= John Cook (musician) =

Anglo-American organist, composer and church musician

John Ernest Cook (11 October 1918 - 12 August 1984) was an Anglo-American organist, composer and church musician.

==Early life, education and early career==
John Cook was born at Maldon, Essex on 11 October 1918. After leaving St. John's School, Leatherhead, he entered Christ's College, Cambridge as an organ scholar where he came under the influence of Hugh Allen and Boris Ord. A conscientious objector to the second World War, he left his Cambridge studies prematurely to drive an ambulance during the Blitz of London.

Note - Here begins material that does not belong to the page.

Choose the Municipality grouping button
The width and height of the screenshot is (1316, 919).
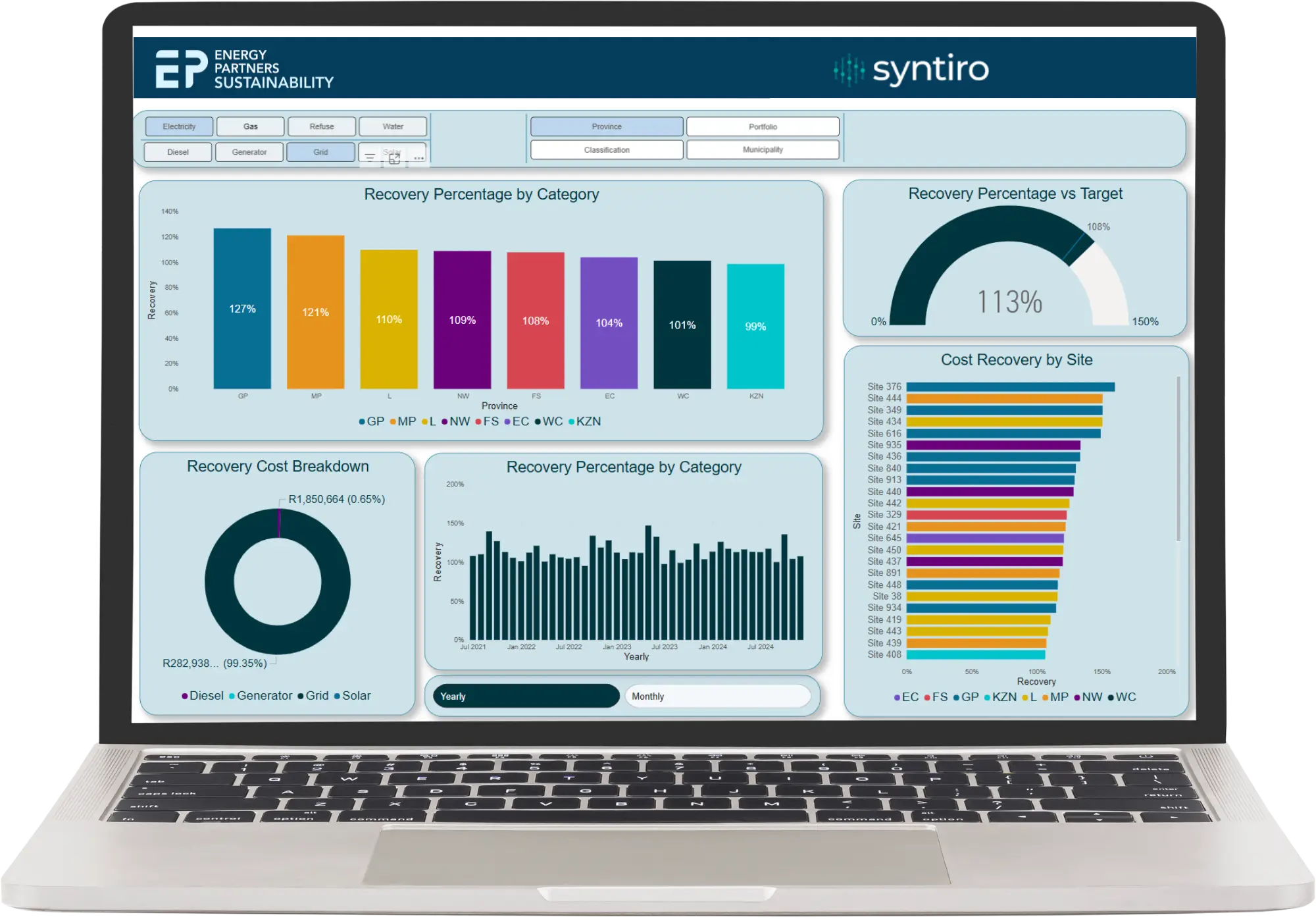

Following the War, Cook spent three years at The Old Vic Theatre in London as an assistant to Herbert Menges. He also worked as a copyist for Ralph Vaughan Williams on the score of the 1948 film Scott of the Antarctic and with Benjamin Britten on his chamber opera Albert Herring.

== Later career ==

In 1949, Cook was appointed as Organist and Choirmaster at Church of the Holy Trinity, Stratford-upon-Avon, where he served for five years before accepting a similar post at St. Paul's Cathedral in London, Ontario. During this time, he joined the teaching faculty of the University of Western Ontario, and commenced his nine-year association with the Stratford Festival as resident conductor and composer. In 1962, Cook was became Organist and Choirmaster at Church of the Advent in Boston, a Episcopal church in the Anglo-Catholic tradition. He joined the faculties of the Longy School of Music in Cambridge and the Massachusetts Institute of Technology (MIT).

==Illness and death ==

Having battled with diabetes for two decades, Cook died on 12 August 1984. A tribute concert was held at the Church of the Advent on 19 October that year and featured a chorus of his friends led by choirmaster James Busby and organists Marian Ruhl Metson and Barrie Cabena.

==Compositions==

===Organ===
- Improvisation on Veni Creator Spiritus (1956)
- Invocation and Allegro Giojoso (1956)
- Paean on 'Divinum Mysterium' (1956)
- Five Studies in Form of a Sonata (1955) (dedicated to Healey Willan)
- Fantasy on A Scottish Psalm Tune, Martyrs. (1966)
- Variations on Alles ist an Gottes Segen (1967)
- Scherzo, Dance and Reflection (1965)
- Flourish and Fugue (1962)
- Mr. Purcell's Wedding March (1959) (Originally published as 'Hornpipe')
- Passacharlia (1963, 1980) (Originally published as 'Passacaglia')
- Concerto for Organ and Strings
- Chaconne in D minor (arr.) (1955)
- Chaconne from "King Arthur" (arr.) (1953)

===Choral===
- Magnificat & Nunc Dimittis in D Major (1963)
- Author of Light (1960)
- Te Deum Laudamus (1965)
- Missa Brevis in D (1963)
- Fear No More the Heat O' the Sun
- Christ Is Our Cornerstone
- Morning Canticles
- O God, The King of Glory: Anthem for Ascensiontide
- A Short Mass for Men's Voices (MS) (1963)
- Te Deum Laudamus and Jubilate in G Major (1952)

===Other===
- Three Carols for Soprano
- Toccata for Organ and Brass
- Incidental music for The Prime of Miss Jean Brodie (Broadway)
- Orchestration of The Green Table for Ballets Jooss.